Liberté des esthétiques présentes sur l’album également, sur un principe de cooptation. Ainsi, chaque protagoniste, Tsuku Boshi, Fair_Play et les quatre artistes, devait inviter dix artistes potentiels à se joindre au projet. Au final, une trentaine de musiciennes ont répondu à l’appel. Elles ont pu le faire selon leurs propres vœux, soit en remixant, soit en réutilisant, en déformant, en détournant, ou même en mêlant à leurs propres sons les banques fournies, avec la seule contrainte de ne pas dépasser huit minutes. C’est donc un travail d’une grande mixité d’approches auquel on fait face, mais aussi fondé sur de nombreux styles distincts, autant d’univers

Cependant, la référence à une banque de sons commune et également, peut-être, une énergie propre à la magie émulatrice qui peut émaner d’un projet, lui procure une certaine unité à l’audition. Nous avons ressenti en effet un je-ne-sais-quoi qui parcourt les titres, de l’ordre du rituel, de la transe, ainsi qu’une saveur atmosphérique, reposant notamment sur de fréquentes larges sonorités réverbérées. C’est une musique qui prend le temps de s’exprimer et d’entrer dans le fond des choses, dans l’essentialité des sons. Si diverses les pistes soient-elles, depuis la pop jusqu’à l’expérimental, on sent bien qu’on pénètre un même monde.

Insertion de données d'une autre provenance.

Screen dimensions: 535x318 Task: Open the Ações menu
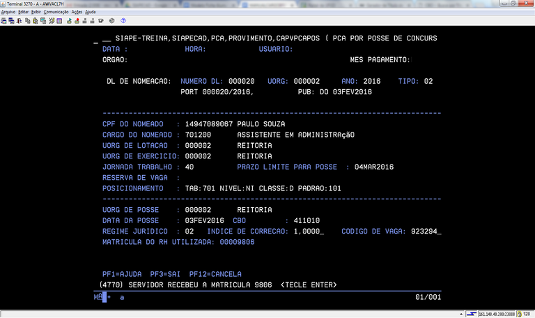[77, 12]
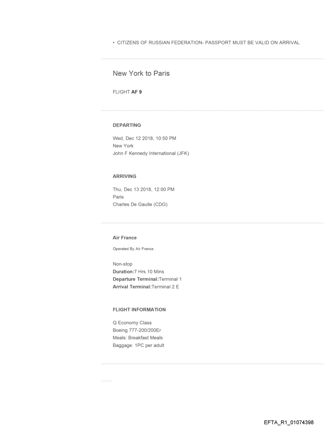Click the bold Air France airline name

pyautogui.click(x=125, y=238)
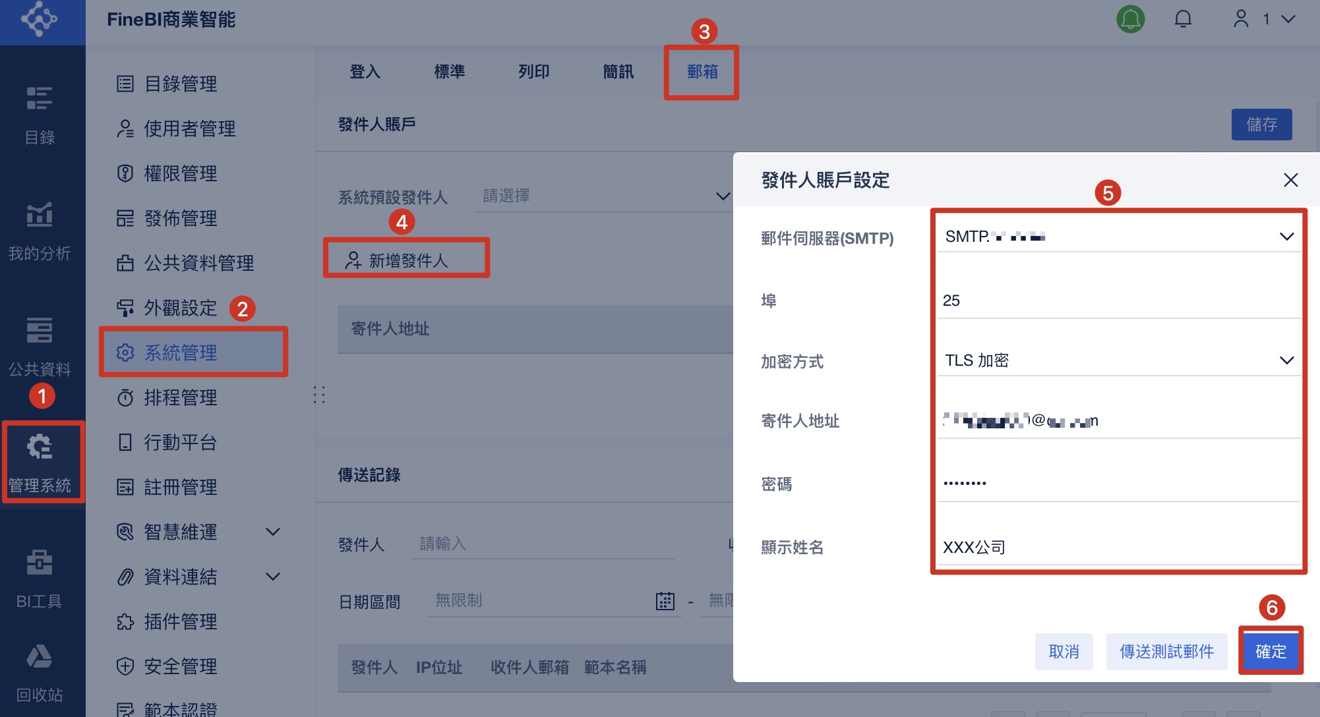Go to 回收站 recycle bin
The height and width of the screenshot is (717, 1320).
[40, 672]
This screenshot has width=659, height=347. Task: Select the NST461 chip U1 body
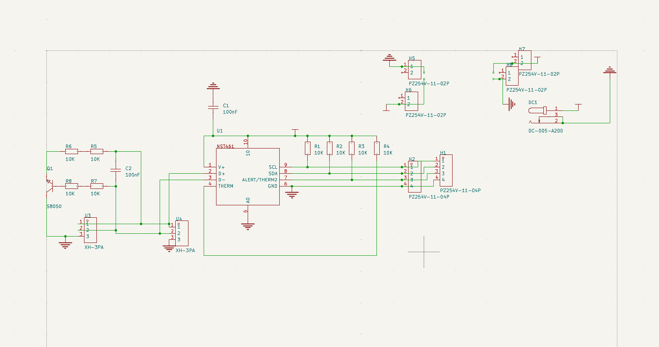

On ne saurait recenser ici l’intégralité des 32 morceaux, qui totalisent près de trois heures de musique. Précisons immédiatement que les quelques choix subjectifs de mise en lumière que nous faisons ne sont aucunement fondés sur des jugements concernant la qualité des titres présents sur l’album, qui mériteraient tous amplement qu’on s’y arrête, mais seulement sur l’impératif de concision d’un article de chronique. Chaque auditeur.trice tracera aisément son propre parcours et sa sélection personnelle au sein de cette jungle musicale fertile. Mais puisqu’il faut bien choisir, nous avons retenu entre autres

le remix de Laryssa Kim par l’artiste bruxelloise +​+​juanitaa​+​+, « xx Love Mall xx (bb Don’t You Leave me Unfolded) » (1), pour la juxtaposition d’une douceur planante des sons électroniques avec la rugosité d’une rythmique breakcore saturée, effet que nous apprécions particulièrement 

la collaboration fructueuse entre Carol Robinson et la formidable contrebassiste, chanteuse et improvisatrice Elise Dabrowski, « The Again-ness », comme l’impression d’entendre les frémissements de la Terre (3) 

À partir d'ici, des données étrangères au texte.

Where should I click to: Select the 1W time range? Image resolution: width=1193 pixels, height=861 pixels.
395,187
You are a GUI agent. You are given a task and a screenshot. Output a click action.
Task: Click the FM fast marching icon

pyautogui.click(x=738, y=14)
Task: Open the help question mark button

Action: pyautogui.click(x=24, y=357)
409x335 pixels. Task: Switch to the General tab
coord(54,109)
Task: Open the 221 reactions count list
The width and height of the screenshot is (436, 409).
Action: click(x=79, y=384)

la dark ambient fascinante de Chra posant le climat de « Die Magie des Klangs » (4) ; Le travail répétitif et hypnotique de Catherine Robin sur « Elle s’ensuivit » (7) ; la pop raffinée de « Disruption.2 » de Fleur (13) ; les saturations et les crépitements excités de Méryll Ampe sur « No Real » (21)

le rituel mystérieux et intemporel du « Null Zone » de Sage Pbbbt (24) ; les atmosphères somptueuses d’Aline Clair structurant « Tremo » (26), qui se conclut sur l’extase méditative d’un drone 

ou encore le riche jukebox des relectures personnalisées que Trinh Lo propose dans « Tangentes » (27).